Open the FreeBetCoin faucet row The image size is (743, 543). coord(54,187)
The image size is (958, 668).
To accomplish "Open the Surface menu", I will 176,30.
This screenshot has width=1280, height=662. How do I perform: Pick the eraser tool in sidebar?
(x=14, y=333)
-=-=-
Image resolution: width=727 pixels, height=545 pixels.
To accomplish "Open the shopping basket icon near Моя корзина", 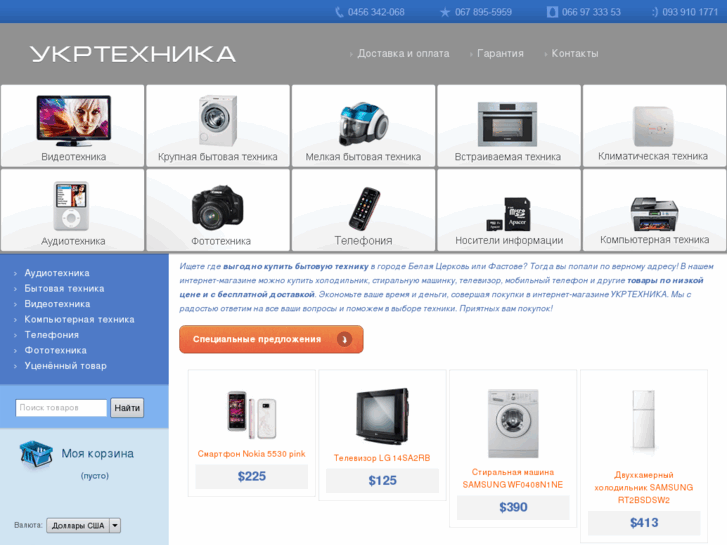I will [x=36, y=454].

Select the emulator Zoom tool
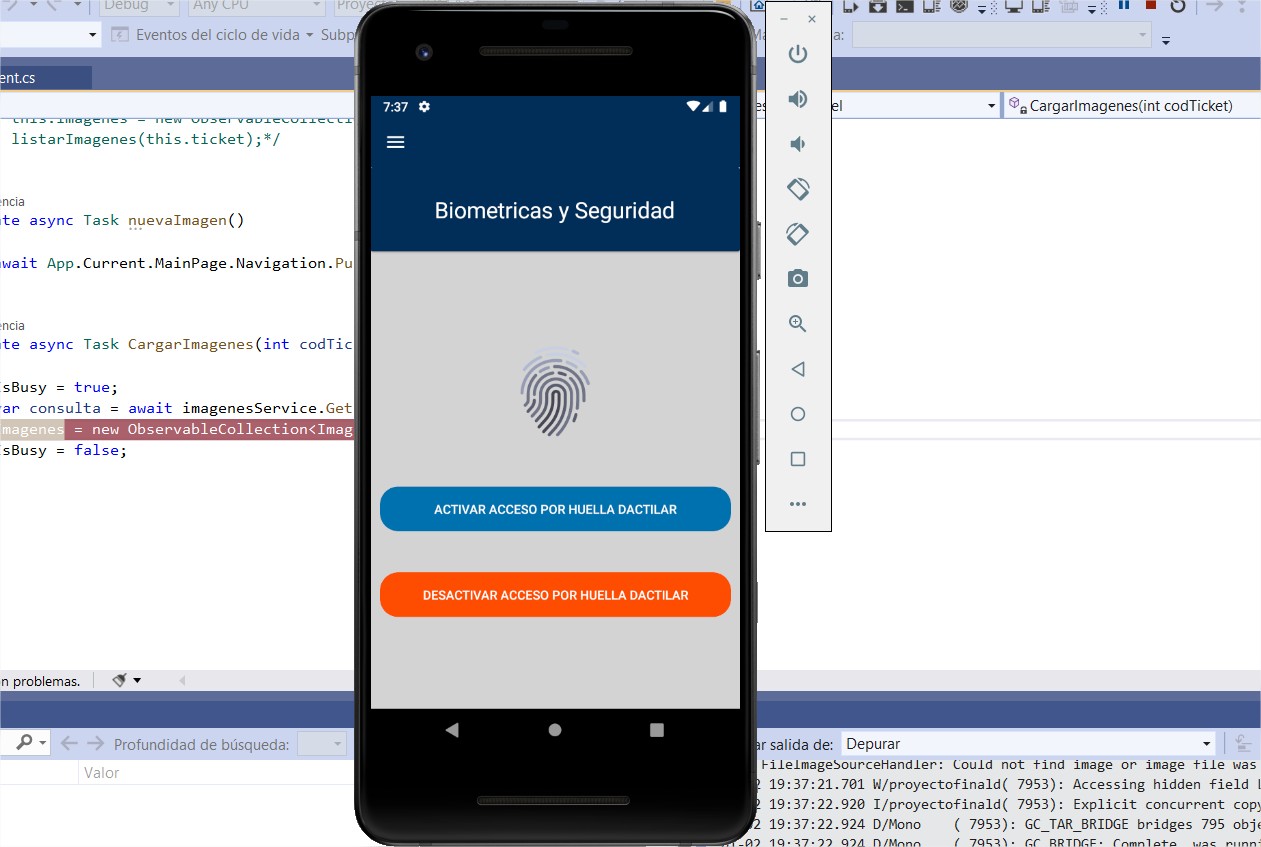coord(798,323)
-=-=-
*What the exercise asks*. Search the material above for the string "size", and copy every line in which it turns up.

*Written answer*.
Open the FreeBetCoin faucet row The image size is (743, 543). coord(54,187)
The image size is (958, 668).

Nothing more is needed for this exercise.